§ Task requirements:
Without the pictures, give the entries below again exactly as written.

§ Task input:
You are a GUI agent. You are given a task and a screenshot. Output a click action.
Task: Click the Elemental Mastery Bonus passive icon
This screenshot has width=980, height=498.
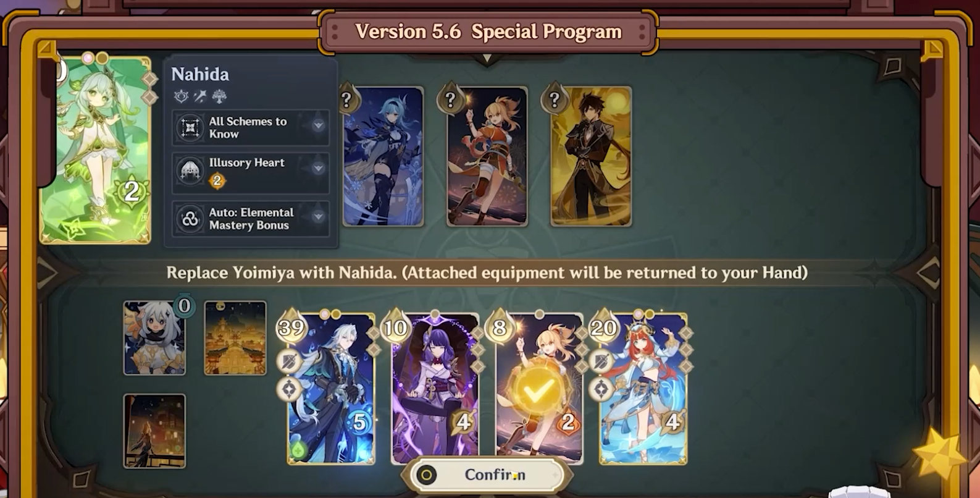tap(190, 218)
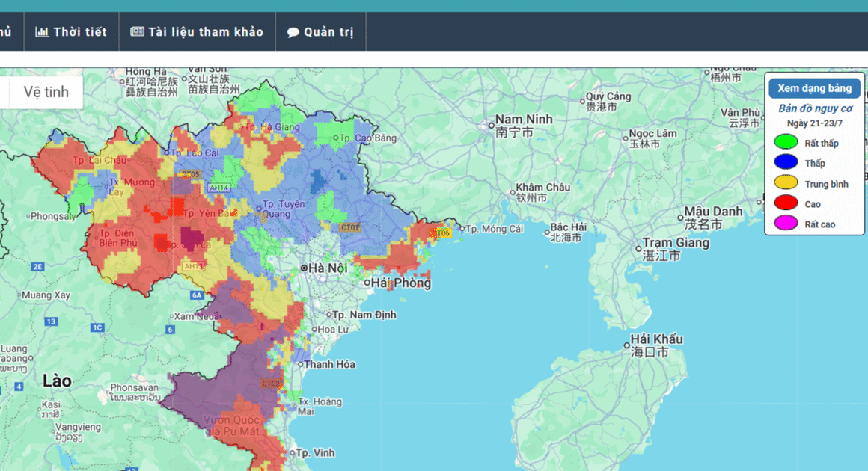This screenshot has height=471, width=868.
Task: Click the bar chart icon beside Thời tiết
Action: click(x=42, y=32)
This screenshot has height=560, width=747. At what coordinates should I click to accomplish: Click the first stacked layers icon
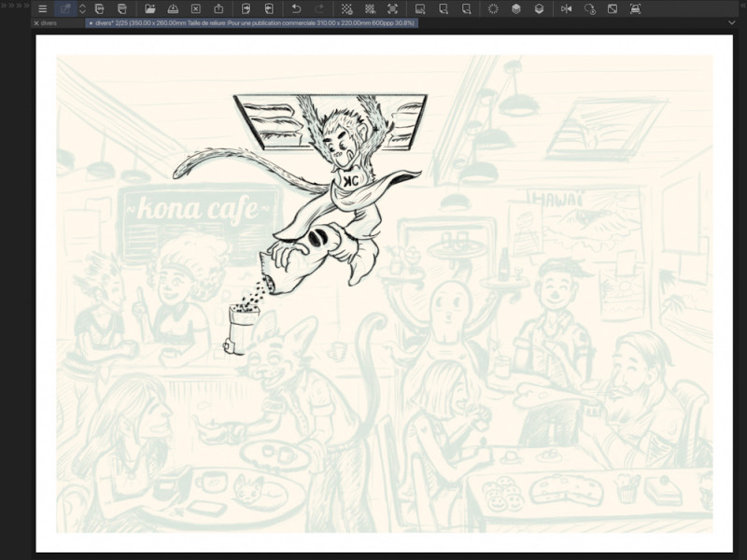(516, 8)
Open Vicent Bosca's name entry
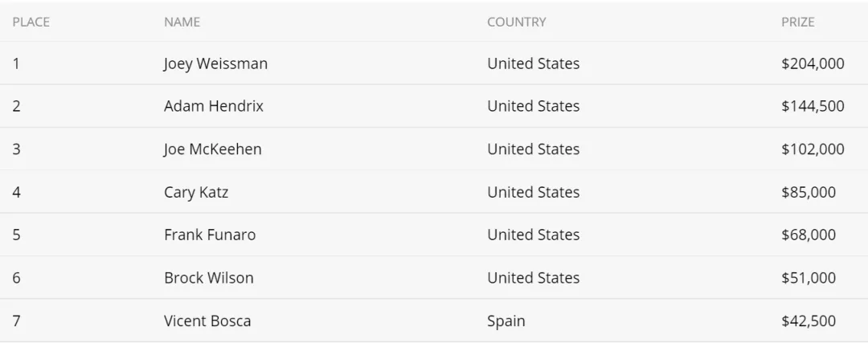The width and height of the screenshot is (868, 343). click(207, 321)
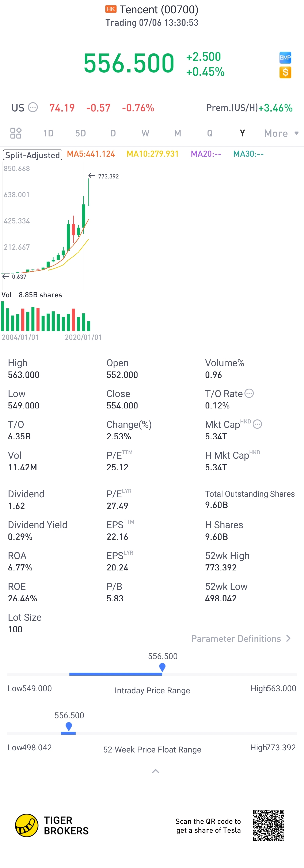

§ Answer section:
You are a GUI agent. You are given a task and a screenshot. Output a click action.
Task: Click the Elemental Mastery Bonus passive icon
This screenshot has width=980, height=498.
tap(190, 218)
This screenshot has height=471, width=868.
Task: Click the bar chart icon beside Thời tiết
Action: click(x=42, y=32)
This screenshot has height=560, width=747. At what coordinates should I click to accomplish: Click the first stacked layers icon
(516, 8)
Open Vicent Bosca's name entry
The width and height of the screenshot is (868, 343). click(207, 321)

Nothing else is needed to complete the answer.